This is a very time consuming hobby, also for some of us very addictive, many of us spend much more time and energy on a few dollars of gold (that if we got a job at McDonalds the pay there would put our gold reserves to shame), this is not to say that we cannot make money at it or that we may not put some gold in our pocket, but education and skill are needed, these are not easily come by, and also how easily you can get the materials you need, I live far out in the country, so I do not buy gold from garage sales and the like, when I do buy scrap gold I buy from a dealer, who sells to me for melt value, also my funds limit the amount I can buy, for me refining my piggy bank is a hobby, and hopefully the day I need to pull from my piggy bank the price of the metals will be higher than they were the day I purchased them, and hopefully the inflation at that time will not eat up all of my piggy bank.
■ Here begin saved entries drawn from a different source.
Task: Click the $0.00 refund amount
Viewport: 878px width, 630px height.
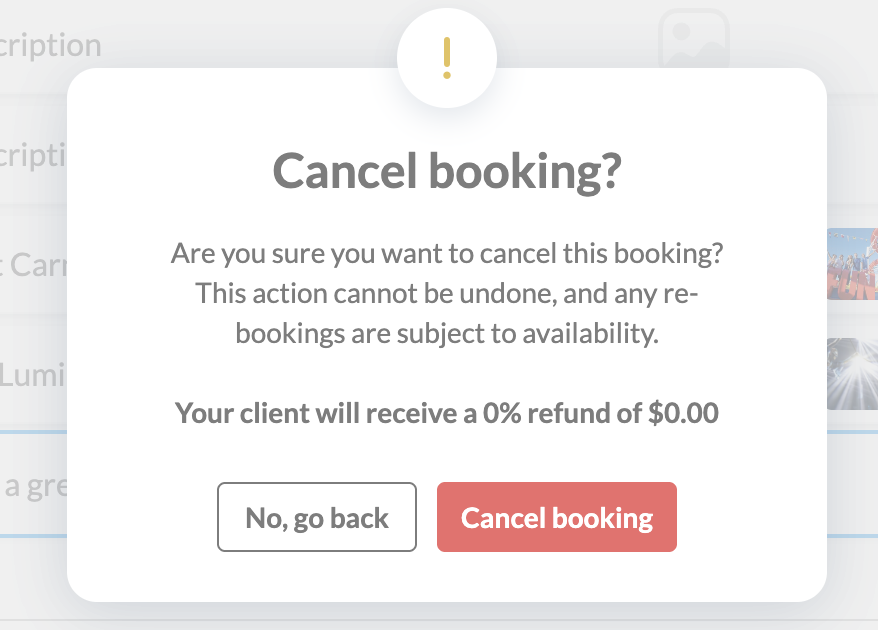Action: pyautogui.click(x=683, y=412)
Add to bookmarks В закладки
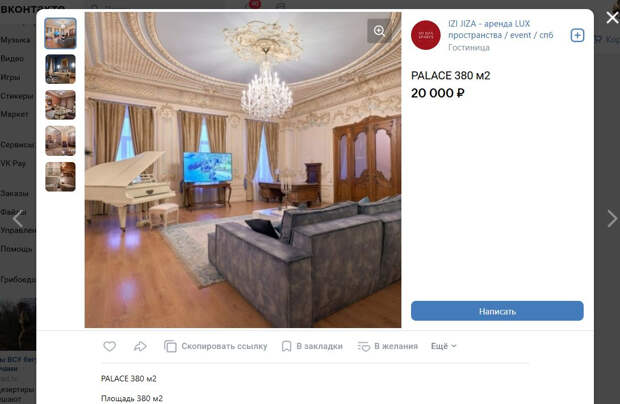620x404 pixels. click(x=312, y=346)
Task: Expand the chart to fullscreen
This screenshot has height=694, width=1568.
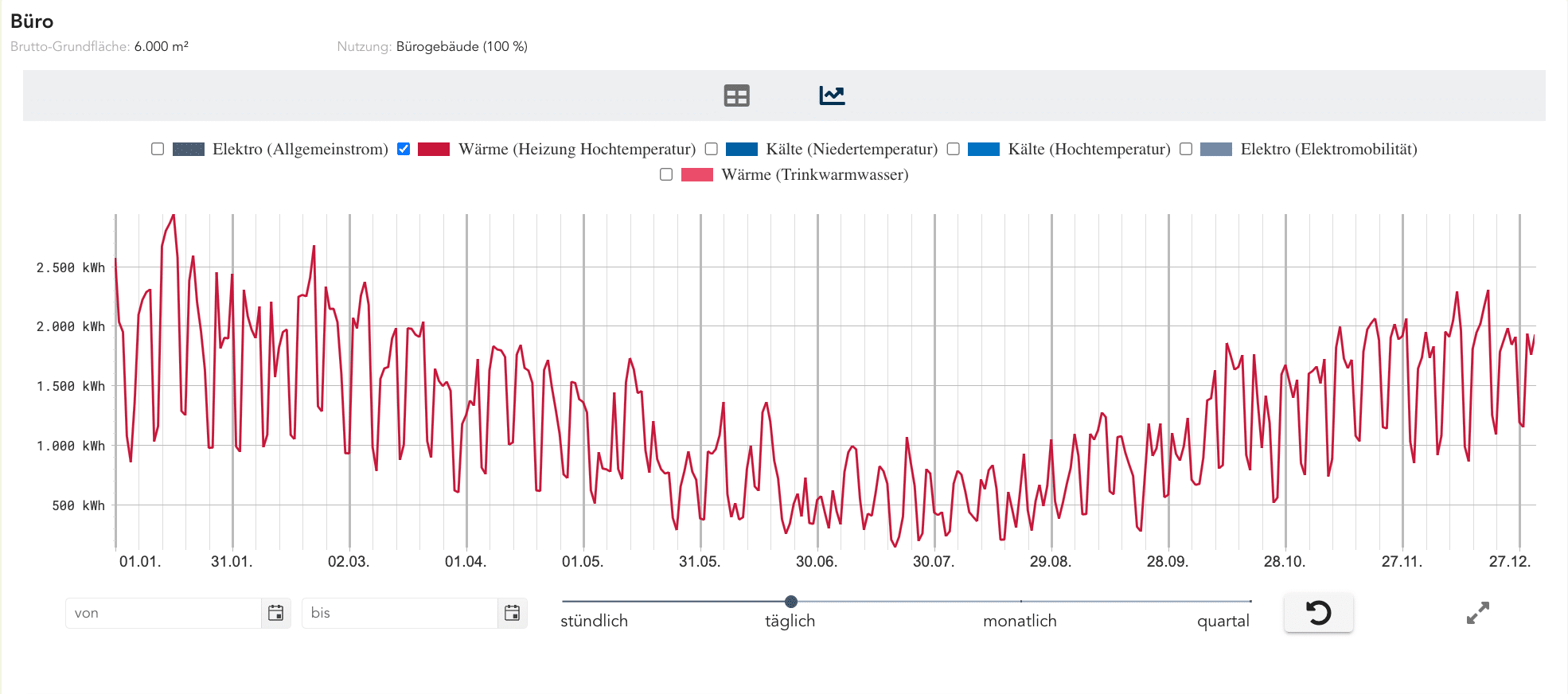Action: tap(1477, 613)
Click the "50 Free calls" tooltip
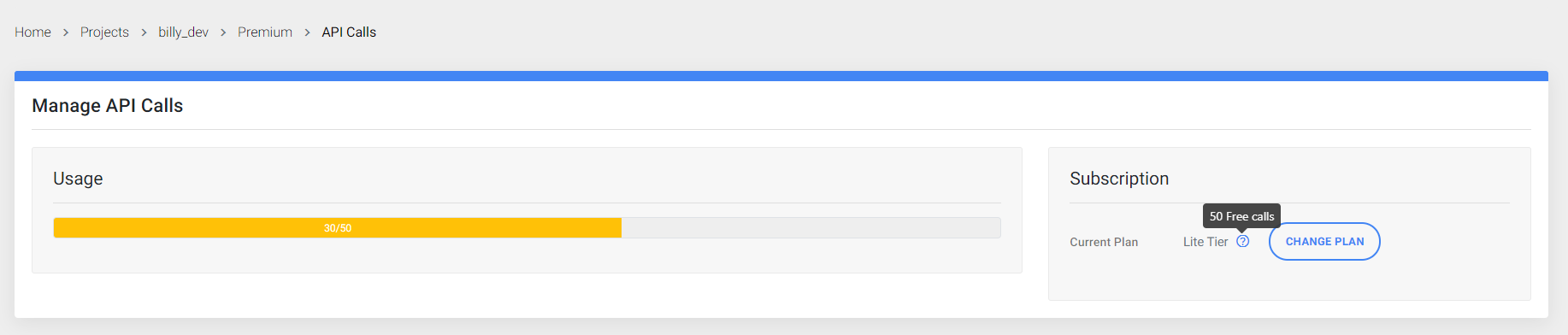 tap(1241, 216)
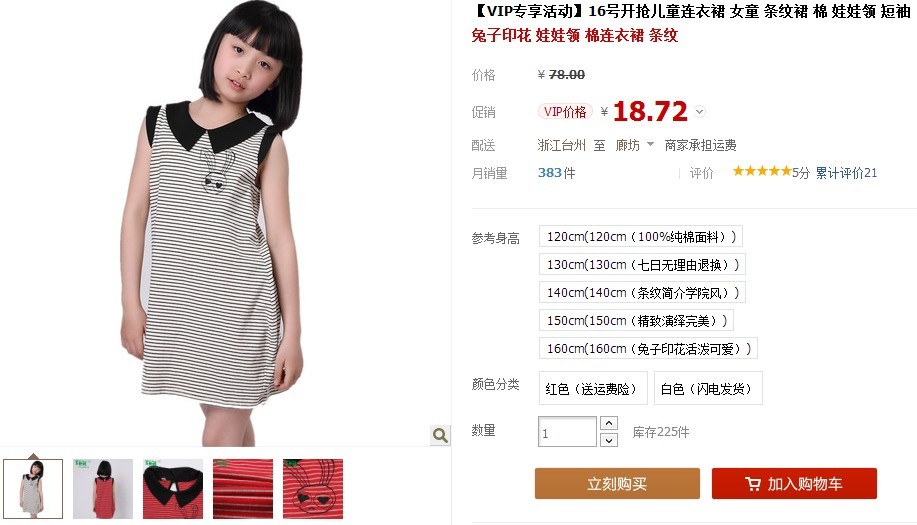Pick the 150cm size option
This screenshot has width=917, height=525.
(x=636, y=321)
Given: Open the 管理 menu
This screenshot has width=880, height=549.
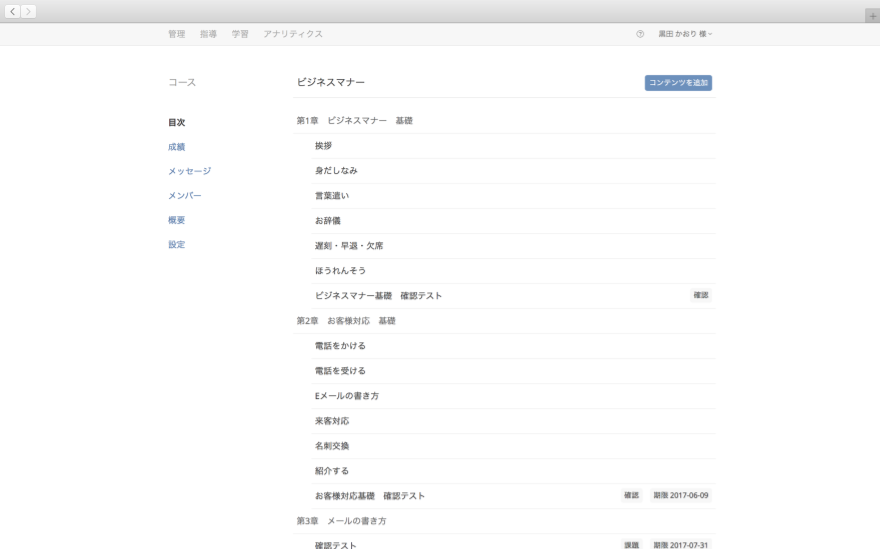Looking at the screenshot, I should point(176,34).
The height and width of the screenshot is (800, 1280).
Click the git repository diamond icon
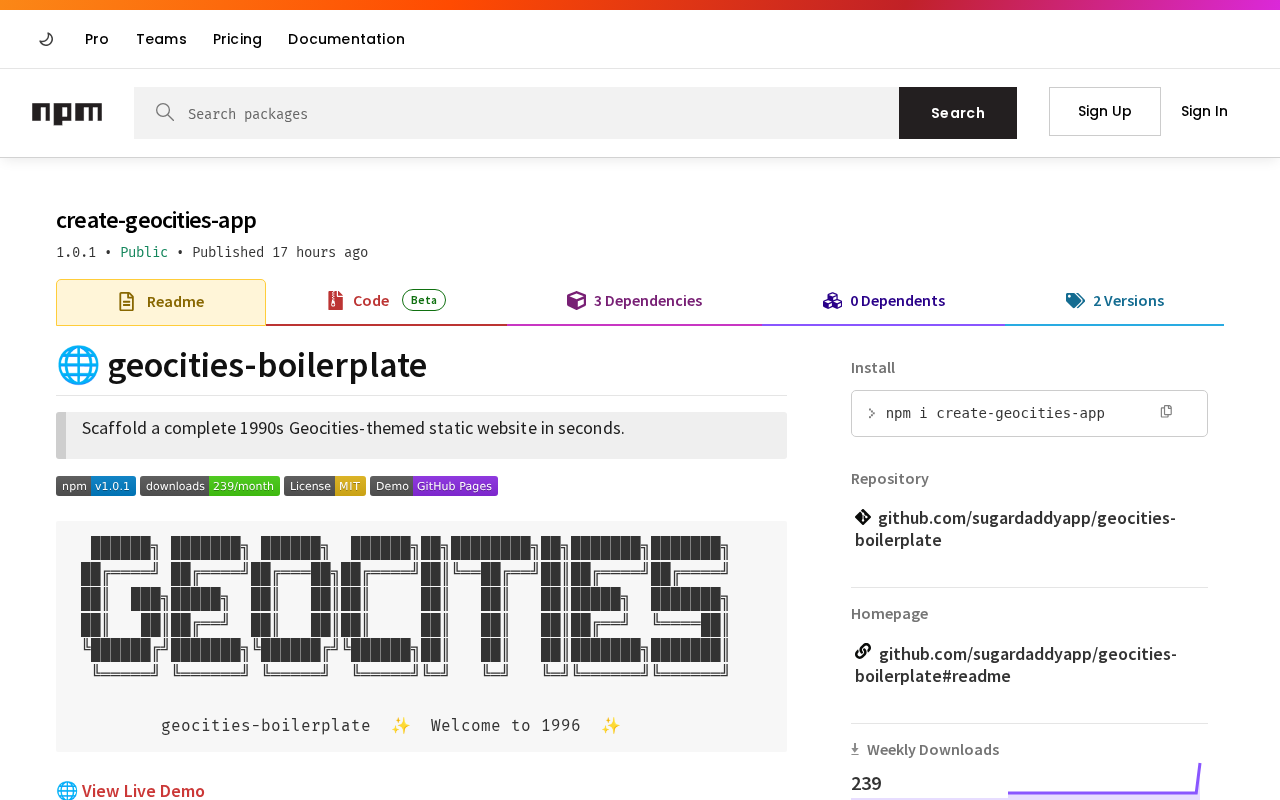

I guess what I am trying to say is yes there are some ways some people may profit from this, (getting good at testing buying and selling), (learning to deal in scrap metals buying and selling),(make a little money collecting large volumes of electronic waste and processing or selling it), (learning to refine well for jewelers or some other market), (buying karat gold low price garage sale or from public and refining), (acquire gold at lower value today and selling when market peaks), (or find a rich placer mine get in the cold water and make a few dollars).
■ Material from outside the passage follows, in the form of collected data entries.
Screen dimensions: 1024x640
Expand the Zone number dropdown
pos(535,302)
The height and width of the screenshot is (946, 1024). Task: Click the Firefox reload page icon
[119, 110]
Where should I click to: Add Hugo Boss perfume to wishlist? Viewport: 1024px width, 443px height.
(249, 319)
But I would say that most miners do not make money, they mine because they love it.
If you approach it this way, and get the education and skills and do better than most miners, then well you are ahead of the game.

Yes there can be money in it, but nothing like most people would think. I just hope to break even. (Not counting my time involved)
The education is where the value is for me, and putting my hard earned money into gold is fun.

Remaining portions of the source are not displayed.